Inotropic therapies work by increasing the force of cardiac contraction, such as through calcium conduction or modulating adrenoreceptors. But these are limited by adverse events, including arrhythmias related to increased myocardial oxygen consumption, desensitization of adrenergic receptors, and altering intracellular calcium levels. Inotropes are also thought to be associated with worse prognosis.

==Mechanism of action==
Cardiac myocytes contract through a cross-bridge cycle between the myofilaments, actin and myosin. Chemical energy in the form of ATP is converted into mechanical energy which allows myosin to strongly bind to actin and produce a power stroke resulting in sarcomere shortening/contraction. Omecamtiv mecarbil specifically targets and activates myocardial ATPase and improves energy utilization. This enhances effective myosin cross-bridge formation and duration, while the velocity of contraction remains the same. Specifically, it increases the rate of phosphate release from myosin by stabilizing the pre-powerstroke and the phosphate release states, thereby accelerating the rate-determining step of the cross-bridge cycle, which is the transition of the actin-myosin complex from the weakly bound to the strongly bound state. Furthermore, once myosin is bound to actin, it stays bound dramatically longer in the presence of omecamtiv mecarbil. The combination of increased and prolonged cross-bridge formation prolongs myocardial contraction. Thus, the overall clinical result of omecamtiv mecarbil is an increase in left ventricular systolic ejection time and ejection fraction.

There is a slight decrease in heart rate while myocardial oxygen consumption is unaffected. The increased cardiac output is independent of intracellular calcium and cAMP levels. Thus omecamtiv mecarbil improves systolic function by increasing the systolic ejection duration and stroke volume, without consuming more ATP energy, oxygen or altering intracellular calcium levels causing an overall improvement in cardiac efficiency.

==Clinical trials==
Experimental studies on rats and dogs, proved the efficacy and mechanism of action of omecamtiv mecarbil.
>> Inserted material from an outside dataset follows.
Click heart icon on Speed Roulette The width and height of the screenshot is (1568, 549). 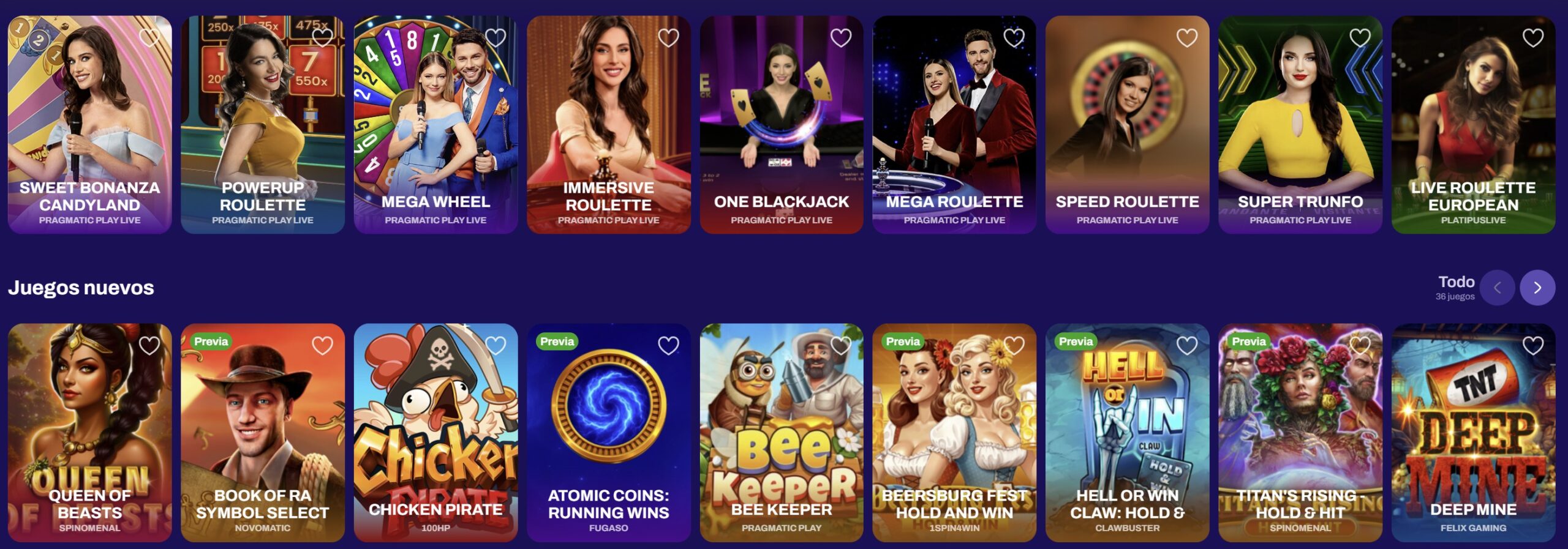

Clinical studies on humans have shown there is a direct linear relationship between dose and systolic ejection time. The dose-dependent effects persisted throughout the entire trial, suggesting that desensitization does not occur. The maximum tolerated dose was observed to be an infusion of 0.5 mg/kg/h. Adverse effects, such as ischemia, were only seen at doses beyond this level, due to extreme lengthening of systolic ejection time.

Omecamtiv mecarbil effectively relieves symptoms and enhances the quality of life of systolic heart failure patients. It improved cardiac performance in short-term studies; however, while the drug reduced the risk of hospitalization or other urgent care for heart failure by 8% in high-risk patients in the Phase III clinical trial GALACTIC-HF, patients receiving the drug did not live any longer. The drug also did not improve exercise intolerance in heart failure patients in the Phase III METEORIC trial. The METEORIC-HF randomized clinical trial found that omecamtiv mecarbil does not significantly improve exercise capacity.

==Myosin inhibition==
Research groups found that omecamtiv mecarbil actually inhibits myosin by enhancing the duty ratio, increasing calcium sensitivity and slowing force development. It may still activate muscle as a whole however despite suppressing the working stroke of myosin.

==History==
The US Food and Drug Administration (FDA) granted, in May 2020, a fast-track designation for omecamtiv mecarbil.